Después de la jornada que pasamos juntos, regresábamos. Las seis de la tarde, y la lluvia nos había sorprendido sin protección alguna. No teníamos paraguas, y solo podías contentarte con esquivar ágilmente cada uno de los que se te presentaban para conectarte. Yo miraba perplejo; continuaba siguiendo tus pasos, agarrado a la manga de tu chaleco y de vez en cuando mirando tu cabeza que recibía directamente a la lluvia. Tenía frío, pero mucho más reducido desde que pusiste tu bufanda verde alrededor de mi cuello. Y te detuviste de pronto en una esquina. Te volviste y me miraste. Comenzaste a sonreír y me dijiste si acaso no era divertido mojarse bajo la lluvia, caminar, dar vueltas por el centro. Siempre tan despreocupado de las cosas, me protegías dándome libertad y nuevos puntos de vistas. Siempre fue así. Recuerdo que el viaje a casa se interrumpió por una visita a último momento al cine. No sabíamos qué veríamos, solo sabíamos que iríamos.
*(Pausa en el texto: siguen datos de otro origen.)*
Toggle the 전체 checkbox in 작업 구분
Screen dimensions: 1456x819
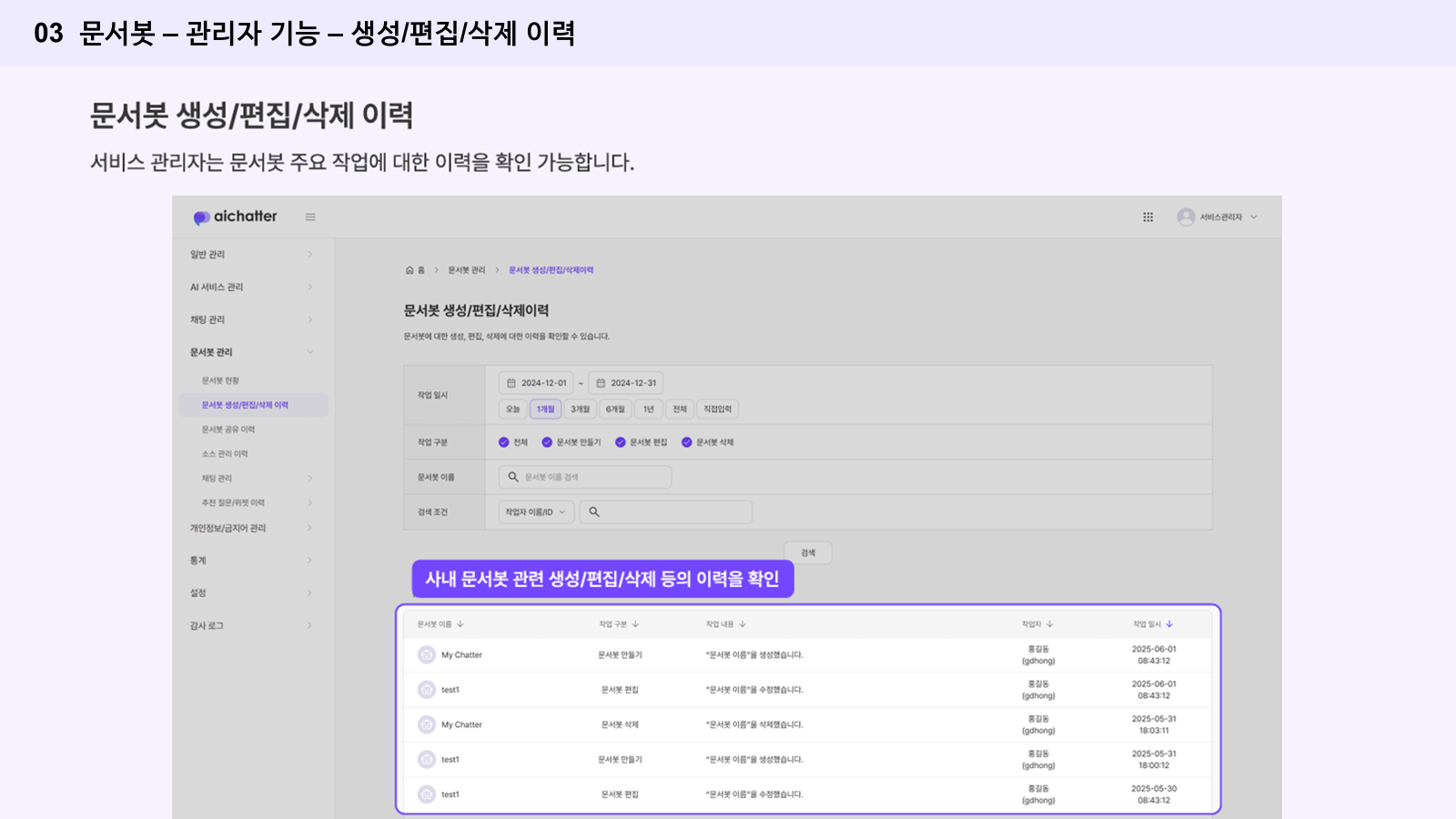coord(504,442)

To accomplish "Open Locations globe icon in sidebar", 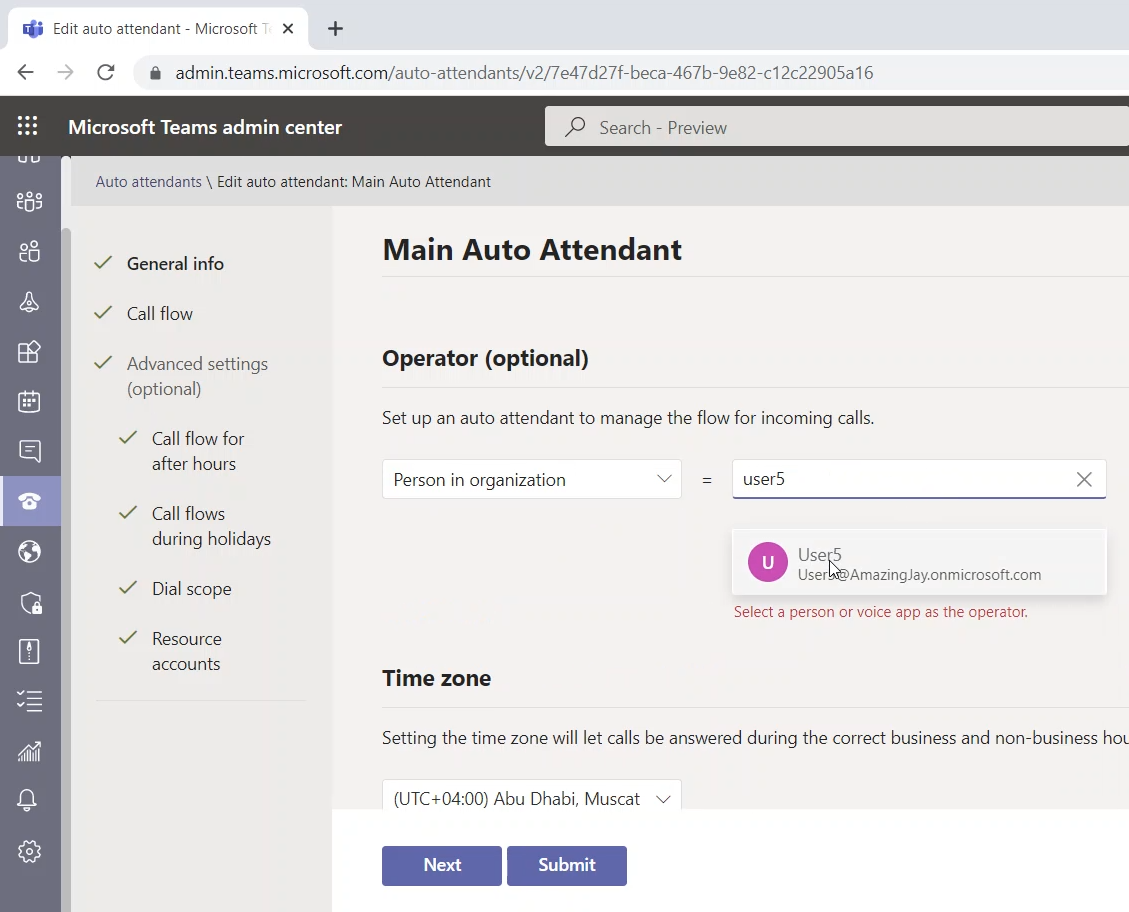I will (29, 551).
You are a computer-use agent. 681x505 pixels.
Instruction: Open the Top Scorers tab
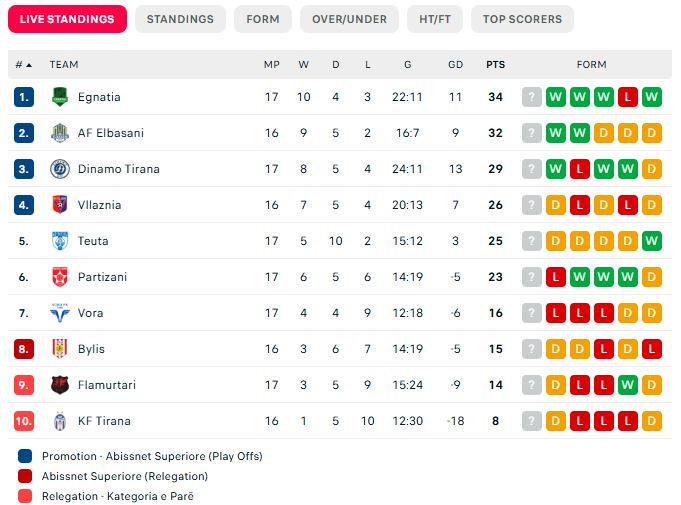pos(522,19)
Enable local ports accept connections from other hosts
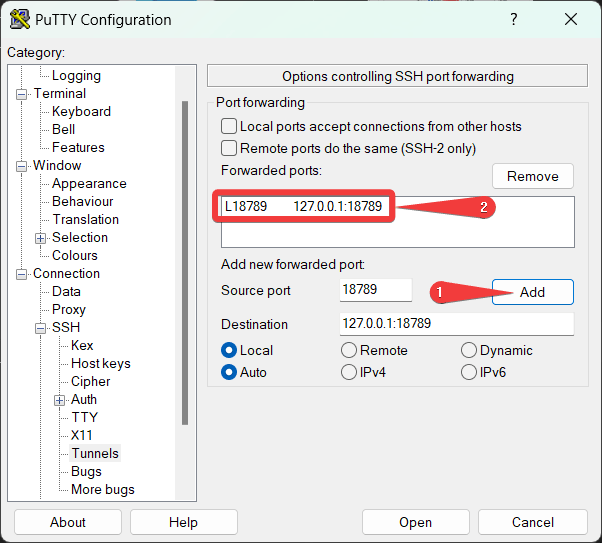Screen dimensions: 602x543 click(x=229, y=127)
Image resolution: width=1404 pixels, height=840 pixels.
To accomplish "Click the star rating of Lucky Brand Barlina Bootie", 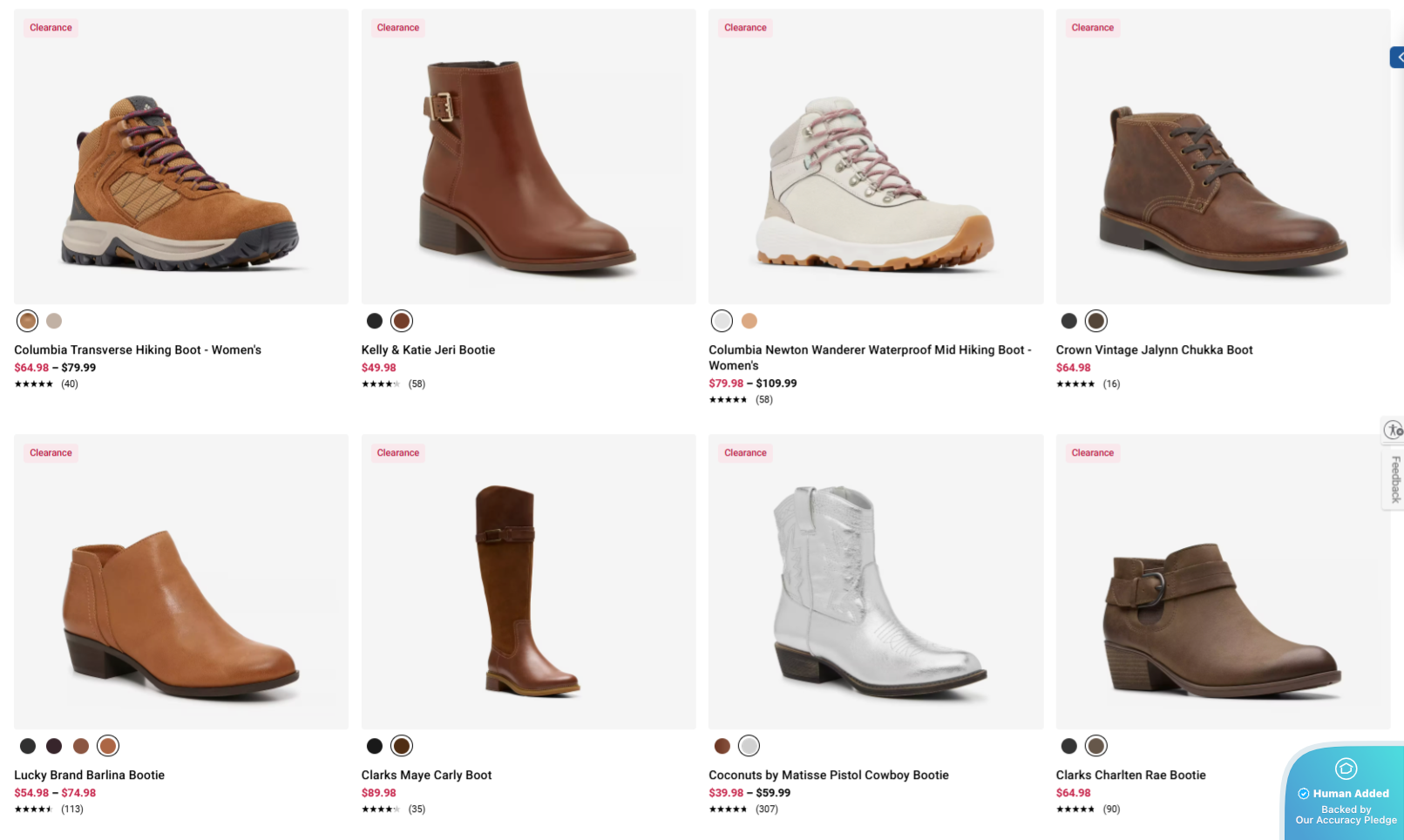I will click(32, 808).
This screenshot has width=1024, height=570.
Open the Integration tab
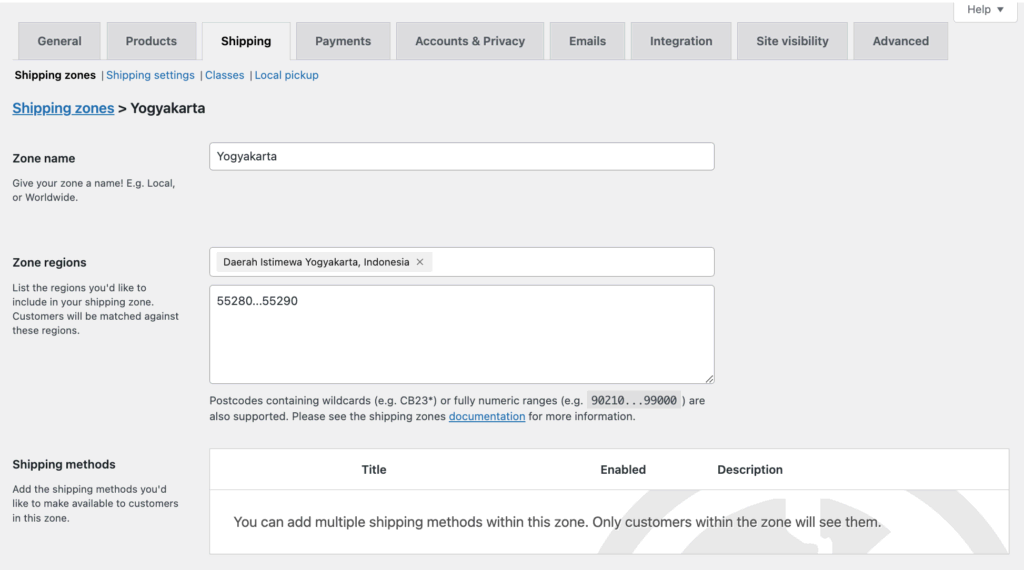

Corríamos juntos por Huérfanos esta vez tomados de la mano y yo mantenía mi sonrisa mientras las gotas de lluvia golpeaban mi rostro entre el gorro y la bufanda.
Y todo comenzó hace unos momentos, cuando repentinamente mientras caminaba en dirección a la fuente del parque, un niño se me acercó un tanto asustado por detrás y sin aviso alguno se agarró de la manga de mi chaqueta. Me volví, miré su cara de inseguridad, y le devolví una sonrisa. Estaba solo. Le pasé mi paraguas para que se protegiera de la lluvia, tranquilizándolo, y fue en ese instante en que sentí cómo las gotas refrescaban mi memoria. Hermano, cómo olvidar completamente todo aquello. Eran días de gozo, de soledad, de carcajadas y encierros. Eran intensas situaciones, intensas emociones. Y ahora vuelven a mí, cuando observo las luces borrosas desparramadas en el paisaje, y continúan haciéndolo mientras escucho las gracias de la señora que vuelve ahora con su hijo pequeño. Tal como volvíamos nosotros aquel día, ya cansados de jugar, ya cansados de escapar…
El libro que sostenía en mi mano izquierda lo cierro, asegurando la página, y lo guardo dentro de mi chaqueta. El paraguas lo cierro y lo sostengo con la derecha. Camino lento.